▶ **Texto fornecido**
▼▼▼

É precisamente neste contexto que, após o esperado complexo caminho da burocracia, assistimos à materialização dos investimentos previstos nos planos nacionais e que vêm completamente em contraciclo com o estado da economia, sendo mais um problema para o controlo da inflação do que o seu intuito original de um instrumento de recuperação de economias em crise. A rápida subida das taxas de inflação e de juro lançam dúvidas sobre a viabilidade económica de vários projetos financiados cuja complexa rede burocrática não permite a agilidade necessária para uma reafectação eficiente dos recursos em face da mudança de circunstâncias observada. Ao contribuir diretamente para a pressão sobre os preços e ao promover uma ineficiente afetação de recursos, corremos mais o risco que o NextGeneration EU possa ser a causa de inflação mais persistente e menor crescimento estrutural.

▲▲▲

▶ **Material fornecido**

▼▼▼

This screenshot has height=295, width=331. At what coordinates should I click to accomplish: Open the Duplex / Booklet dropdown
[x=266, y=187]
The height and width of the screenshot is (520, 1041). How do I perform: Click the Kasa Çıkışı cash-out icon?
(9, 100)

▲▲▲
▼▼▼

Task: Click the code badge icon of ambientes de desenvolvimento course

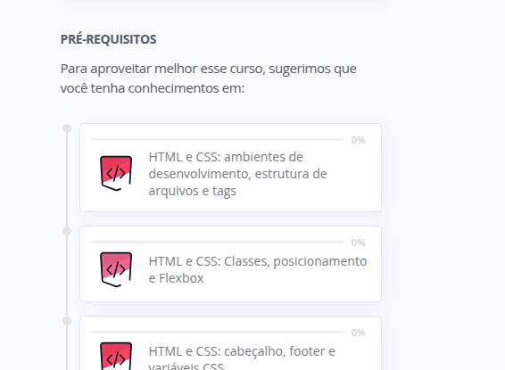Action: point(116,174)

▲▲▲

▶ **Verifique a compreensão**
a) Reproduza o trecho do texto sobre o NextGeneration EU desde "É precisamente neste" até "menor crescimento estrutural.".
b) Resuma em duas frases o texto sobre o NextGeneration EU.
c) Continue o texto sobre o NextGeneration EU a partir da sua última frase.

▶ **Resultados do exercício**
a)
É precisamente neste contexto que, após o esperado complexo caminho da burocracia, assistimos à materialização dos investimentos previstos nos planos nacionais e que vêm completamente em contraciclo com o estado da economia, sendo mais um problema para o controlo da inflação do que o seu intuito original de um instrumento de recuperação de economias em crise. A rápida subida das taxas de inflação e de juro lançam dúvidas sobre a viabilidade económica de vários projetos financiados cuja complexa rede burocrática não permite a agilidade necessária para uma reafectação eficiente dos recursos em face da mudança de circunstâncias observada. Ao contribuir diretamente para a pressão sobre os preços e ao promover uma ineficiente afetação de recursos, corremos mais o risco que o NextGeneration EU possa ser a causa de inflação mais persistente e menor crescimento estrutural.

b) Os investimentos previstos nos planos nacionais estão a materializar-se em contraciclo com o estado da economia e tornam-se mais um problema para o controlo da inflação do que um instrumento de recuperação. A subida das taxas de inflação e de juro põe em dúvida a viabilidade de vários projetos, cuja burocracia impede uma reafectação eficiente dos recursos, e aumenta o risco de o NextGeneration EU causar inflação mais persistente e menor crescimento estrutural.

c)
No caso do plano nacional português, os valores de entrada de capital previstos só são comparáveis à altura em que recebíamos ouro do Brasil. O valor a gastar em quatro anos é de €16,6 mil milhões, correspondendo, por ano, a uma injeção na economia de 1,7% do PIB – usando o PIB estimado para 2022 como referência. Mais, está neste momento a ser discutida uma proposta de reprogramação do PRR para €22,2 mil milhões, correspondente a 2,3% do PIB por ano – na prática bastante mais do que isso nos próximos anos porque muita da execução está a derrapar para o fim do prazo.

A dúvida que temos é qual a capacidade que o nosso país vai ter para absorver um choque de procura desta magnitude, quando estamos em níveis máximos de emprego. O problema é muito claro se pensarmos no impacto na indústria da construção. Cerca de dois terços do PRR destina-se a obras públicas e à construção ou reabilitação de edifícios. Quando as nossas construtoras estão a trabalhar em plena capacidade – experimentem pedir uma obra a algum empreiteiro… – como é que vão poder executar um volume adicional de obras tão grande? O efeito mais provável é vermos uma série de concursos públicos sem resposta e os preços a continuarem a subir.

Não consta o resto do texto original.